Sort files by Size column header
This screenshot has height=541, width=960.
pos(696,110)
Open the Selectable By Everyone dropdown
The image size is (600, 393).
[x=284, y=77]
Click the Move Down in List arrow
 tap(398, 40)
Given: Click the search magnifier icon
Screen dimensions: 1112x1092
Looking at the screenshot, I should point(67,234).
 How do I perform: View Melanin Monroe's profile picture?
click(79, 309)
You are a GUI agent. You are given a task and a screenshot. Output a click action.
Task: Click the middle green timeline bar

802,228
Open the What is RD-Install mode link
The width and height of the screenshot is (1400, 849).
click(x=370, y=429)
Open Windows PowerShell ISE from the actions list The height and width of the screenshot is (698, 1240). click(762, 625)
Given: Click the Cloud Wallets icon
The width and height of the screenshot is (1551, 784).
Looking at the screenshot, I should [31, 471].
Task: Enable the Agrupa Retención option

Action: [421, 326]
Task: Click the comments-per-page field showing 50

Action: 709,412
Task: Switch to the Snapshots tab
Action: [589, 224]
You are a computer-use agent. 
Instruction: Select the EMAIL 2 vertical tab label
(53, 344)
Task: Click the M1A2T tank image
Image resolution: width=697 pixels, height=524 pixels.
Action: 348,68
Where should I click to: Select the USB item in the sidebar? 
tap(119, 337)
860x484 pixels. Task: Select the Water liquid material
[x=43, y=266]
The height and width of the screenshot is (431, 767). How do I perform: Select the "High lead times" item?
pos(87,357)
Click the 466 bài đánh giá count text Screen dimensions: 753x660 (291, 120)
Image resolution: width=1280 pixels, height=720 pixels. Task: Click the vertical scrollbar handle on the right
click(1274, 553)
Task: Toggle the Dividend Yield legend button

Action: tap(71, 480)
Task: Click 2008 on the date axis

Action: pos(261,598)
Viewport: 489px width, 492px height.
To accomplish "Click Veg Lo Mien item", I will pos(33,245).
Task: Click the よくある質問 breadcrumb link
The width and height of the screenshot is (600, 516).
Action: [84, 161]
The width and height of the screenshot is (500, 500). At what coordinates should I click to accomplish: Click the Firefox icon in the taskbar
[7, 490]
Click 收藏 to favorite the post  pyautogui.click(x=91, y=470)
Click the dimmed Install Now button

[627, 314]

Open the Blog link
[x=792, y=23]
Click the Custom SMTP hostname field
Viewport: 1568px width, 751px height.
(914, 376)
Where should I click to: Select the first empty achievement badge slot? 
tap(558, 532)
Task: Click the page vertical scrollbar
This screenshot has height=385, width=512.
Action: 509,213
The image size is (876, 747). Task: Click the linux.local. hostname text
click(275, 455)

--- What you have to do ---
Transcribe the full listing. Change nothing.

--- Answer to the problem ---
Sort files by Size column header
This screenshot has height=541, width=960.
pos(696,110)
Open the Selectable By Everyone dropdown
The image size is (600, 393).
[x=284, y=77]
Click the Move Down in List arrow
 tap(398, 40)
Given: Click the search magnifier icon
Screen dimensions: 1112x1092
Looking at the screenshot, I should point(67,234).
 How do I perform: View Melanin Monroe's profile picture?
click(79, 309)
You are a GUI agent. You are given a task and a screenshot. Output a click action.
Task: Click the middle green timeline bar

802,228
Open the What is RD-Install mode link
The width and height of the screenshot is (1400, 849).
click(x=370, y=429)
Open Windows PowerShell ISE from the actions list The height and width of the screenshot is (698, 1240). click(762, 625)
Given: Click the Cloud Wallets icon
The width and height of the screenshot is (1551, 784).
Looking at the screenshot, I should [31, 471].
Task: Enable the Agrupa Retención option

Action: [421, 326]
Task: Click the comments-per-page field showing 50

Action: 709,412
Task: Switch to the Snapshots tab
Action: [589, 224]
You are a computer-use agent. 
Instruction: Select the EMAIL 2 vertical tab label
(53, 344)
Task: Click the M1A2T tank image
Image resolution: width=697 pixels, height=524 pixels.
Action: 348,68
Where should I click to: Select the USB item in the sidebar? 
tap(119, 337)
860x484 pixels. Task: Select the Water liquid material
[x=43, y=266]
The height and width of the screenshot is (431, 767). How do I perform: Select the "High lead times" item?
pos(87,357)
Click the 466 bài đánh giá count text Screen dimensions: 753x660 (291, 120)
Image resolution: width=1280 pixels, height=720 pixels. Task: Click the vertical scrollbar handle on the right
click(1274, 553)
Task: Toggle the Dividend Yield legend button

Action: tap(71, 480)
Task: Click 2008 on the date axis

Action: pos(261,598)
Viewport: 489px width, 492px height.
To accomplish "Click Veg Lo Mien item", I will pos(33,245).
Task: Click the よくある質問 breadcrumb link
The width and height of the screenshot is (600, 516).
Action: [84, 161]
The width and height of the screenshot is (500, 500). At what coordinates should I click to accomplish: Click the Firefox icon in the taskbar
[7, 490]
Click 收藏 to favorite the post  pyautogui.click(x=91, y=470)
Click the dimmed Install Now button

[627, 314]

Open the Blog link
[x=792, y=23]
Click the Custom SMTP hostname field
Viewport: 1568px width, 751px height.
(914, 376)
Where should I click to: Select the first empty achievement badge slot? 
tap(558, 532)
Task: Click the page vertical scrollbar
This screenshot has height=385, width=512.
Action: 509,213
The image size is (876, 747). Task: Click the linux.local. hostname text
click(275, 455)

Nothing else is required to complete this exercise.